* Action item *
For the entries below, the expected answer is the line with "The width and", the line with "Image resolution: width=2380", and every line between them, exactly as written, and nothing more.

* Data supplied *
· · ·

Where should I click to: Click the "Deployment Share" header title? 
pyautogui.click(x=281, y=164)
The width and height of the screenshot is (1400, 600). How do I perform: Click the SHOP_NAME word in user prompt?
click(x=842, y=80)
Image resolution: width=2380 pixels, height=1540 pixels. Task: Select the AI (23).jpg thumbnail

· · ·

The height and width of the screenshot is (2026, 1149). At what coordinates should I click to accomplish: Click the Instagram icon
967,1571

· · ·

* Solution to the problem *
The width and height of the screenshot is (1400, 600). How do I perform: Click the SHOP_NAME word in user prompt?
click(x=842, y=80)
Image resolution: width=2380 pixels, height=1540 pixels. Task: Select the AI (23).jpg thumbnail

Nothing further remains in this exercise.